The landlord took personal charge of the hunt, declaring that this time he would not rest until he saw Runcorn’s corpse with his own eyes. The fugitive’s tracks led inside the forest and were clearly readable throughout the day; the man had not bothered to conceal them, apparently assuming that he was believed dead. Closer to evening the chief bodyguard found a cocked arbalest hidden in the bushes by the trail; more precisely, the weapon was found later, after its bolt had already buried itself in his gut. While the bodyguards bickered around the wounded man, another arrow whistled in from somewhere, taking a man in the neck.

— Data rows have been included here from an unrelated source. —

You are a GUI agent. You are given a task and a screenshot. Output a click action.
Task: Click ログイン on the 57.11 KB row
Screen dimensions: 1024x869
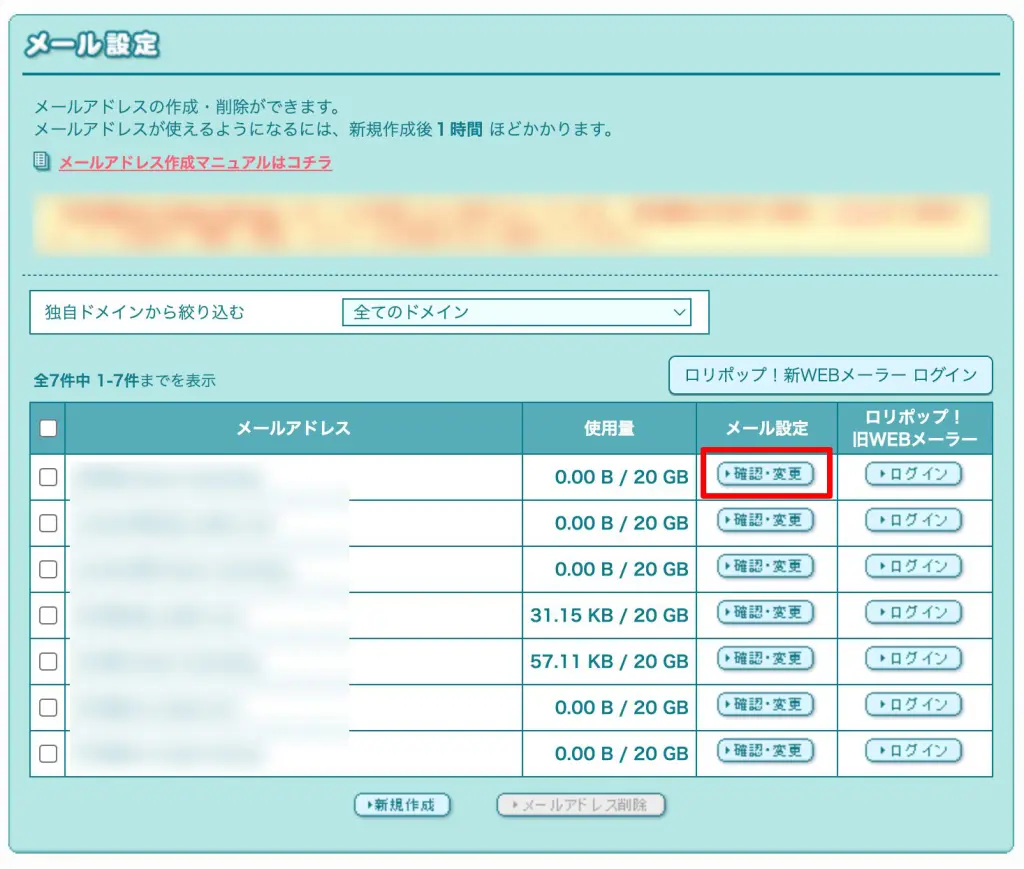[x=913, y=660]
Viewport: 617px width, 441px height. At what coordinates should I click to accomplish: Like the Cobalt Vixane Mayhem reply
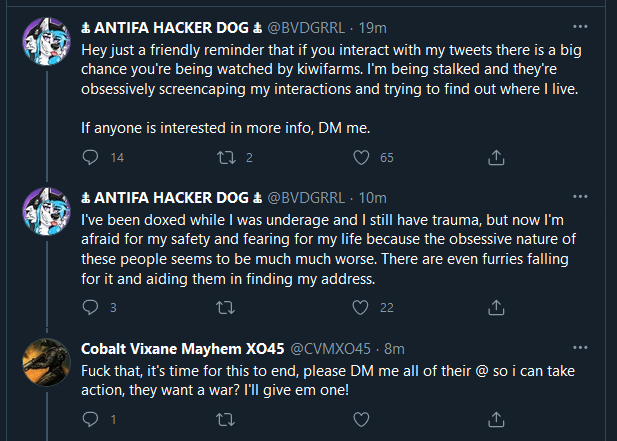click(361, 419)
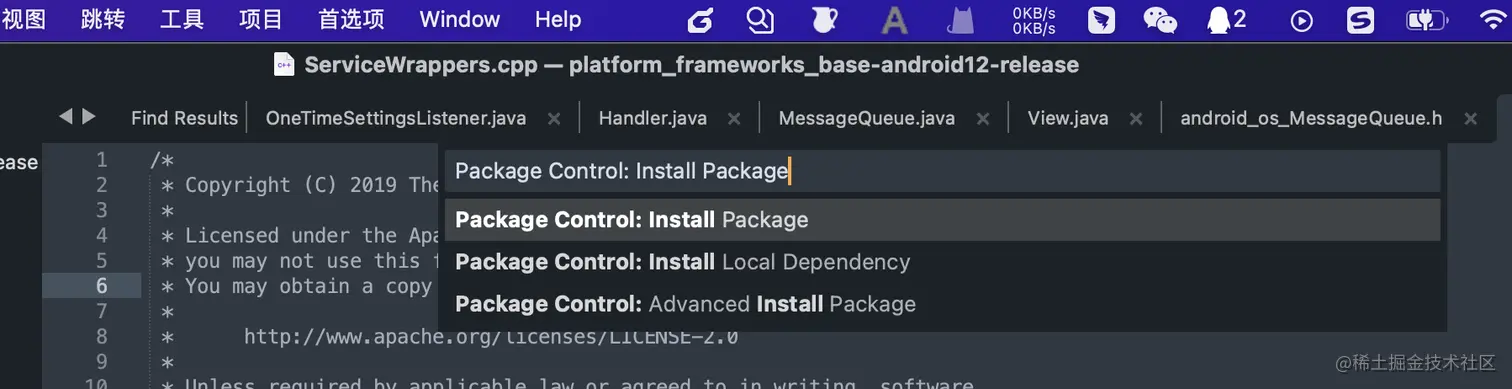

Runcorn gave himself away thereby – his silhouette showed briefly between the trees some thirty yards away down the dale, and they all chased him down a narrow clearing between the bushes. That was the forester’s idea: to get them all to run without looking down. As a result, three men wound up in that pit, more than he expected. Eggy the Kestrel’s bandits had crafted it with skill and care: eight feet deep with sharp stakes at the bottom, smeared with rotten meat to guarantee a blood poisoning at the very least.